L'Ours, le Chien et le Renard Joseph Barthélemy de Feraudy (1762 - 1831)

Un ours très-opulent, seigneur de son canton,
Admettait quelquefois ses vassaux à sa table.
C'était un ours poli, sachant tenir maison,
Se montrant envers tous d'un caractère affable.

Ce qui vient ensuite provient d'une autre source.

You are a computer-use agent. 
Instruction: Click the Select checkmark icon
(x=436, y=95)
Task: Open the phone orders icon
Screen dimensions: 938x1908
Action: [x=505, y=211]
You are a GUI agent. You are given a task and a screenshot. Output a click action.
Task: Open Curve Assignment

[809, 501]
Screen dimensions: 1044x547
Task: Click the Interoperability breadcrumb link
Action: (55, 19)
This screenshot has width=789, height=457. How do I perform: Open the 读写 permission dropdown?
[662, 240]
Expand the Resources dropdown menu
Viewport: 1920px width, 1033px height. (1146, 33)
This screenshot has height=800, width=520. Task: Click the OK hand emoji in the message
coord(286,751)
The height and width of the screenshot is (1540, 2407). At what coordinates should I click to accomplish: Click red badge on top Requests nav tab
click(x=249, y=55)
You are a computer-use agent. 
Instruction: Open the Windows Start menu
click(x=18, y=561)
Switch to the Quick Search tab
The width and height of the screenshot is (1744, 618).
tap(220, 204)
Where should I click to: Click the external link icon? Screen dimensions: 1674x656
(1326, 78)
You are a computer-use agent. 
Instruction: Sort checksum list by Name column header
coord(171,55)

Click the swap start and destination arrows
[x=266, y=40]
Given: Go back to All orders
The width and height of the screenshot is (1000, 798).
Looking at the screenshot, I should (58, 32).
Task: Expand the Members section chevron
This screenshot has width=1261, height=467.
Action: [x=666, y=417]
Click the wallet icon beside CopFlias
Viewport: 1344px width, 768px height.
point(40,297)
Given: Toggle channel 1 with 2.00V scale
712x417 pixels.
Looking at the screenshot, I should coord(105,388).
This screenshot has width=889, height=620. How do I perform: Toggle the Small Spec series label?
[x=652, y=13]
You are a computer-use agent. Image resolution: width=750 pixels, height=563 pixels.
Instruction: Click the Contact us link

Certain soir, de chez lui, le chien et le renard
Se retiraient après avoir rempli leur panse.
Le repas, dit le chien à notre papelard,
Était ma foi très-bon : vive son excellence !
Jamais on ne mangea rien de plus recherché.
Tu dois être, à coup sûr, bien satisfait, compère.
Oui, répond celui-ci, tu peux vanter la chère ;
Mais cet ours, à mon sens, est un ours mal léché.
Ce propos de ta part, dit notre chien, m'étonne.
Comment, toi que j'ai vu tantôt, mieux que personne,
Déployer avec art tes merveilleux talents
Pour faire à monseigneur de si beaux compliments,
A peine es-tu sorti, sur le seuil de sa porte,
Sans aucune pudeur tu parles de la sorte !
-Et pourquoi faudrait-il taire la vérité?
Mais l'ours nous a donné des preuves de bonté,
Et ta conduite, ingrat, est au moins malhonnête.
-Tais-toi, pauvre idiot, car tu me romps la tête.
Sache qu'après avoir bien dîné chez les gens,
On rit et l'on médit ensuite à leurs dépens :
De la société c'est le train ordinaire.
Cesse donc contre moi de te mettre en colère.
- Je te blâme à bon droit ; car de tous les défauts,
Le plus abominable est celui d'être faux.